--- Source data ---

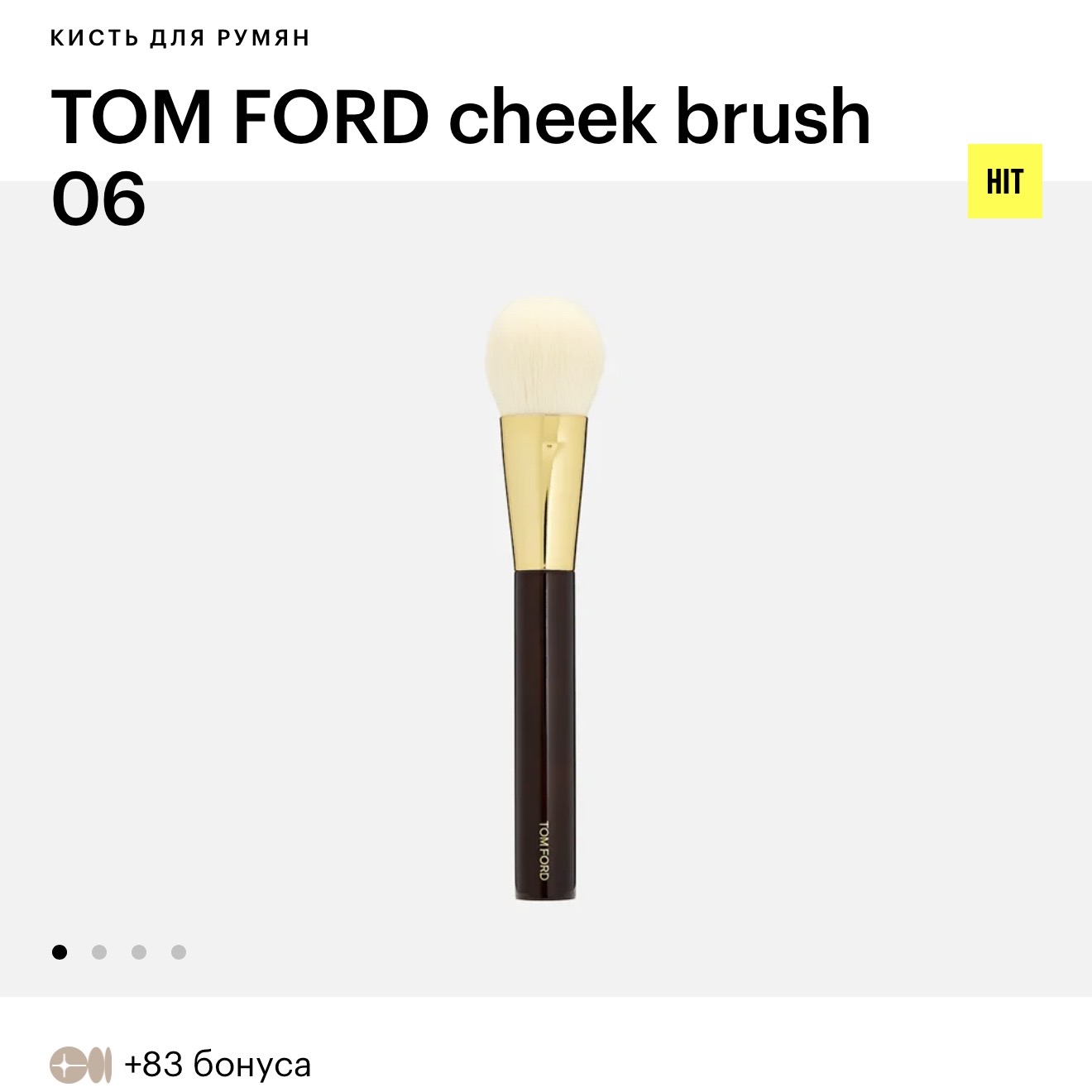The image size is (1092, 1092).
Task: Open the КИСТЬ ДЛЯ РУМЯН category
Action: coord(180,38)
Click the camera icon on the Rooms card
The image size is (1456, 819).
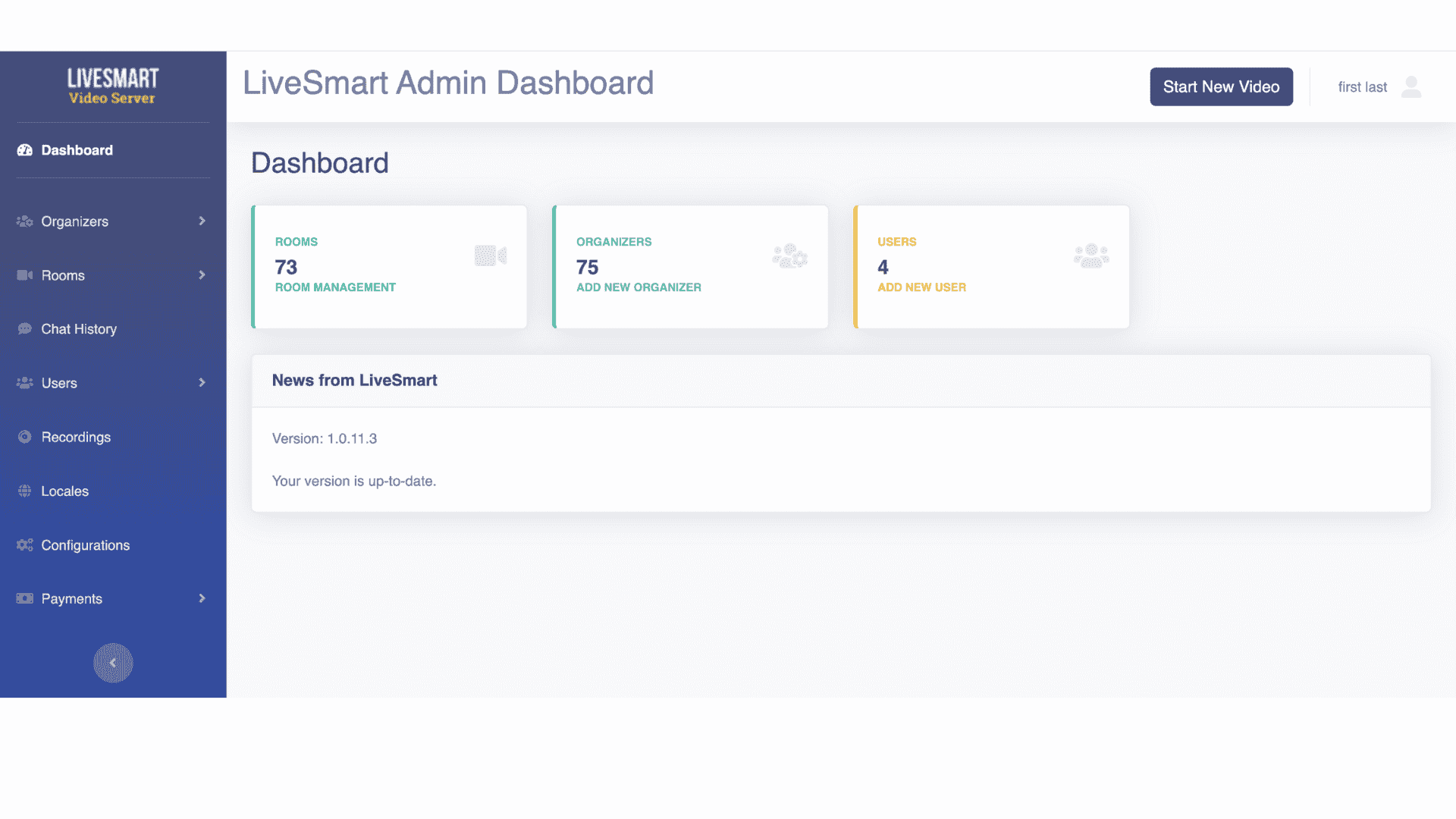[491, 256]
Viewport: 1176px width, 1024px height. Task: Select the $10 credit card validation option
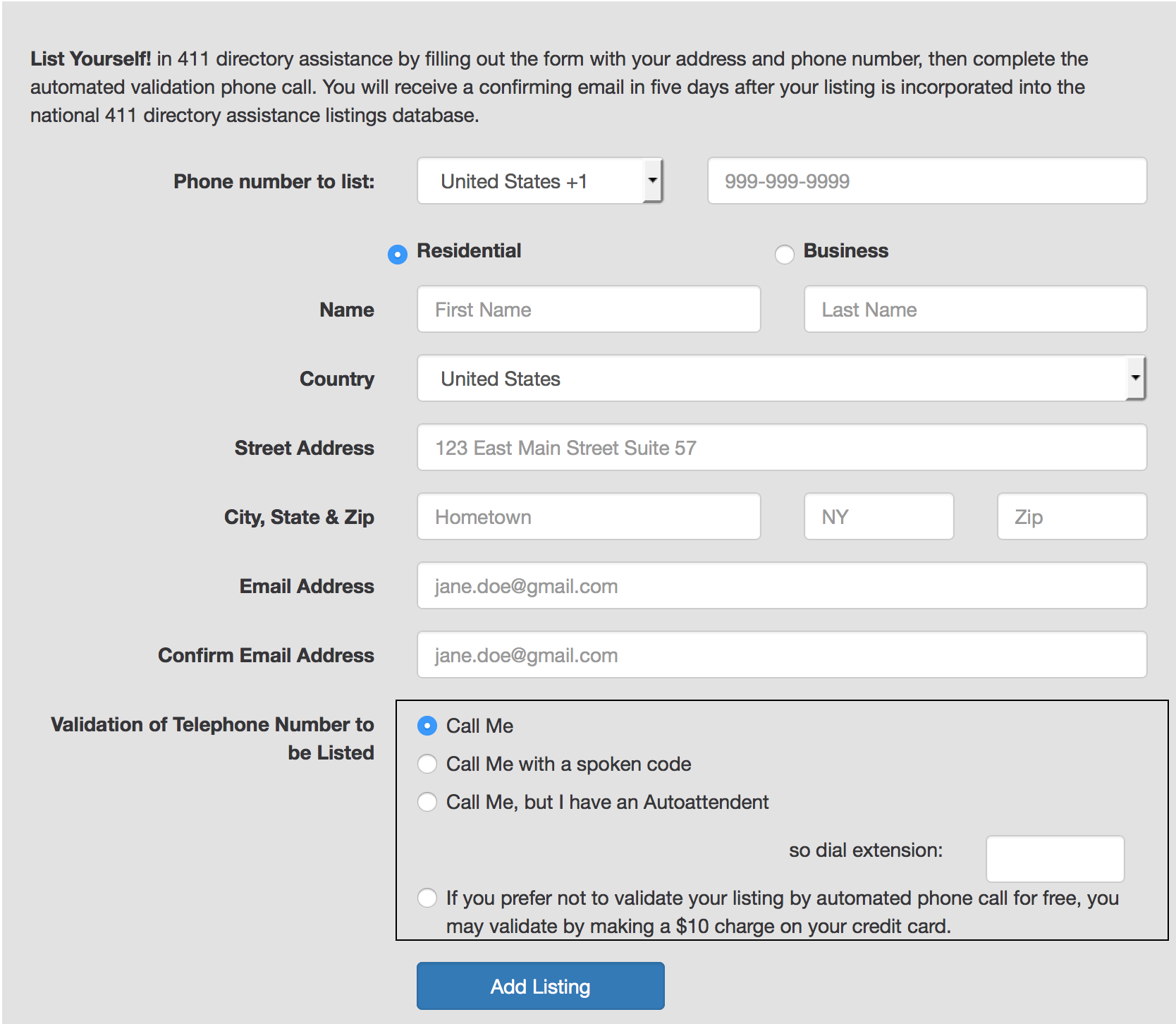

---
--- Source data ---

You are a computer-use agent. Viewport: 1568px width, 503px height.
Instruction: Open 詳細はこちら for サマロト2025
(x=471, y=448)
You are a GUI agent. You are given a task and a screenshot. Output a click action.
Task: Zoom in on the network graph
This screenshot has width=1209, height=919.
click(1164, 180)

---
--- Source data ---

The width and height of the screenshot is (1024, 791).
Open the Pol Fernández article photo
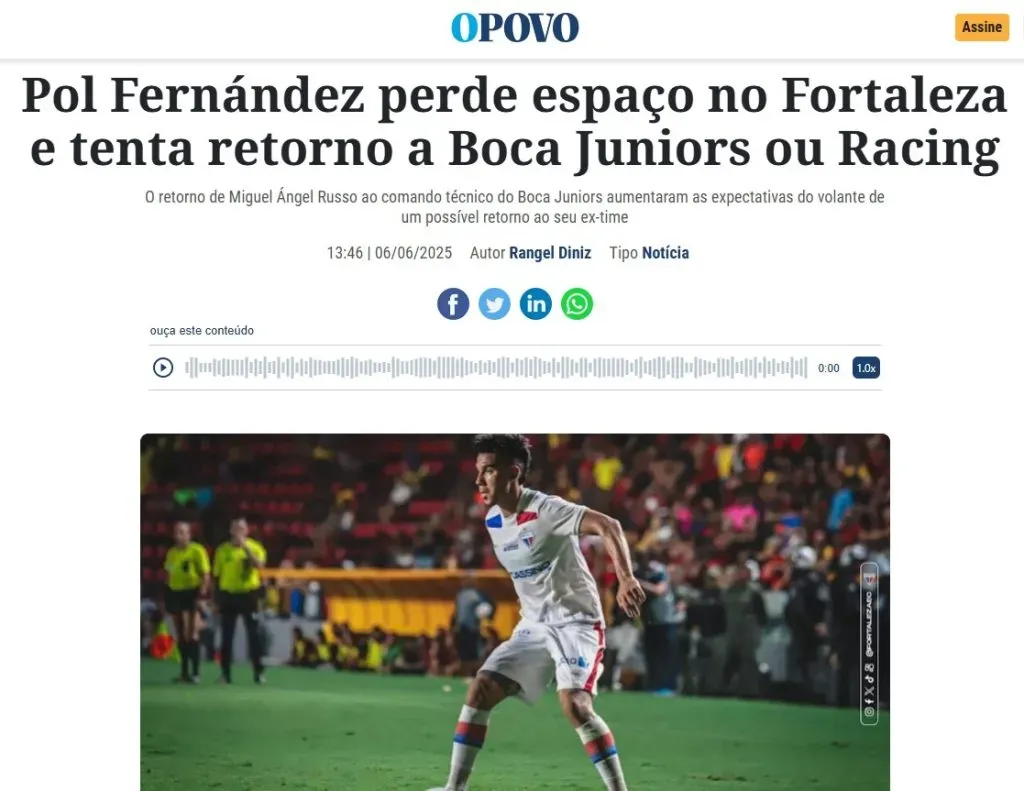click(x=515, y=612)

---

Copy the listing word for word, from the line containing "The width and" down to the line containing "click(x=515, y=612)", both included, and leave the pictures out of your answer.

The width and height of the screenshot is (1024, 791).
Open the Pol Fernández article photo
click(x=515, y=612)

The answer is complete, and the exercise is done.